In an in-depth analysis, recently published on the brokencloudstorage.info website, cybersecurity researchers Jonas Hofmann and Kien Tuong Truong from ETF Zurich noted if a threat actor compromises a company server, they can “inject files, tamper with file data, and even gain direct access to plaintext.”
During their research, the two experts analyzed five major providers in the field – Sync, pCloud, Icedrive, Seafile, and Tresorit, concluding, “many of our attacks affect multiple providers in the same way, revealing common failure patterns in independent cryptographic designs.”
Nation-state targets
On Sync and pCloud, a compromised server could be abused to break the confidentiality of uploaded files, inject files, and tamper with their content, while for Seafile such a server could be used to speed-up brute-force attacks, inject files, and tamper with the content.

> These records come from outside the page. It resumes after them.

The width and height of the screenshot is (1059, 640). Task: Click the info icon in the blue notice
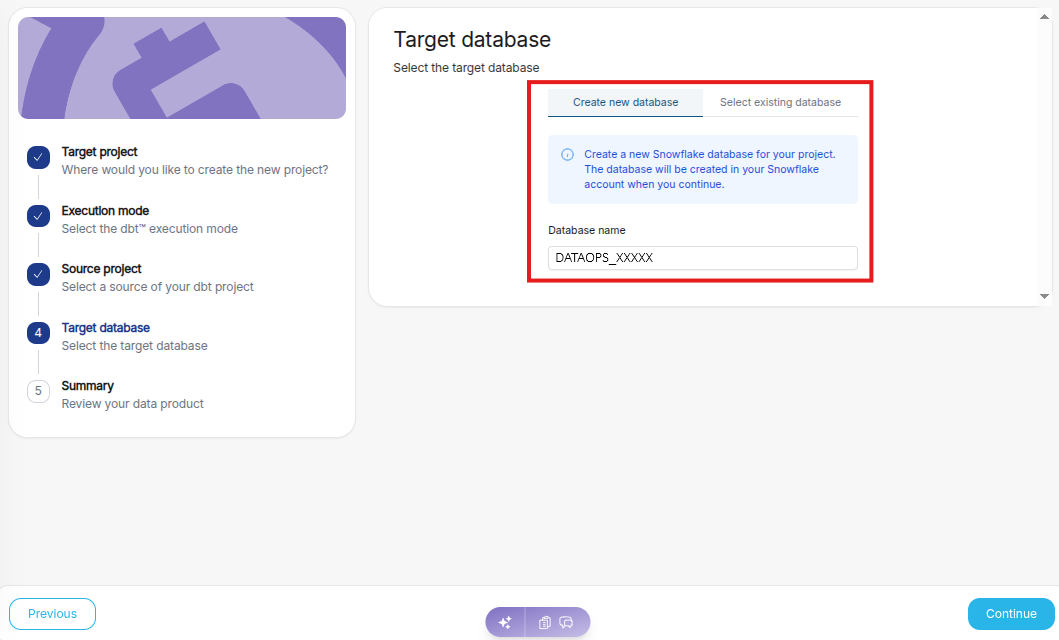(x=567, y=155)
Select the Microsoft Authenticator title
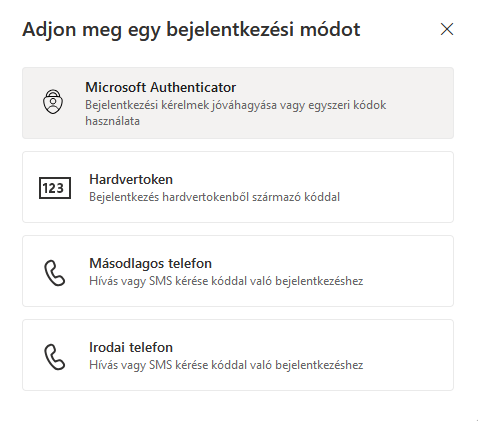 tap(160, 87)
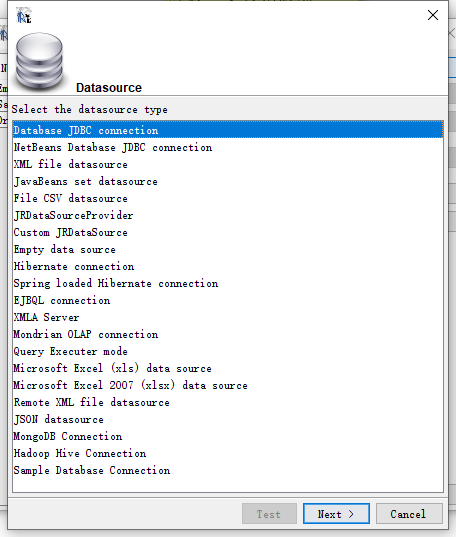Select EJBQL connection item
This screenshot has height=537, width=456.
[228, 301]
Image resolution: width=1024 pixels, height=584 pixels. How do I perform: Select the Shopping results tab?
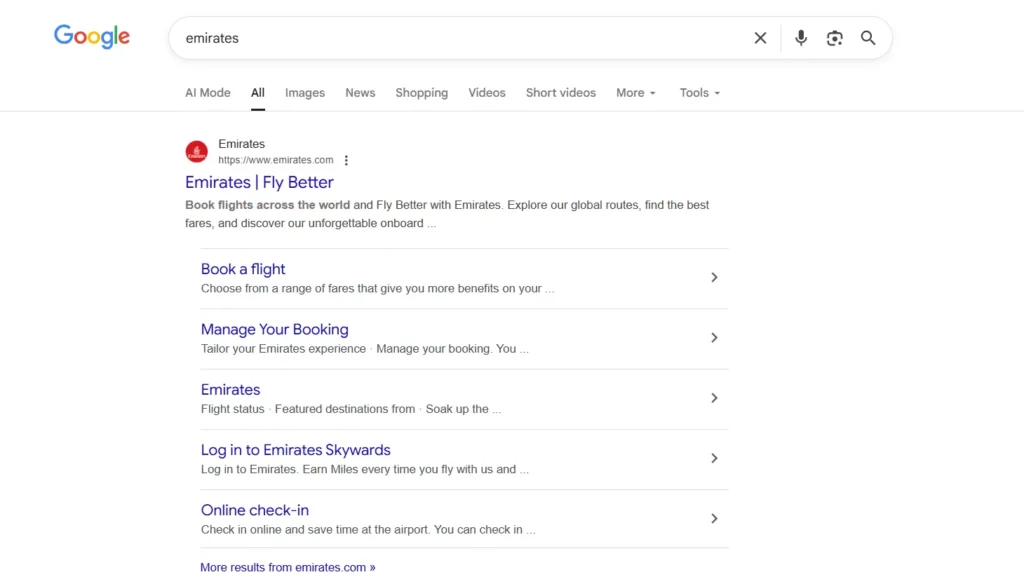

For Icedrive, hackers could use a compromised server to break the integrity of uploaded files, inject files, and tamper with their content, while for Tresorid, a broken server could be used to present non-authentic keys, when sharing files. Crooks would also be able to tamper with some metadata in the storage.
The researchers stress that this doesn’t mean that the service providers are malicious, but that these flaws make them a major target for threat actors. More importantly – nation-state threat actors. They also added that compromising a server belonging to an E2EE cloud storage provider isn’t as far-fetched as it may seem at first.
In fact, they argue it’s the “most realistic” adversary model for E2EE cloud storage.
The majority of the service providers mentioned in the report – Sync, Seafile, and Tresorit, were said to have acknowledged the report. Icedrive is yet to address the issue, while there are no reports for pCloud just yet.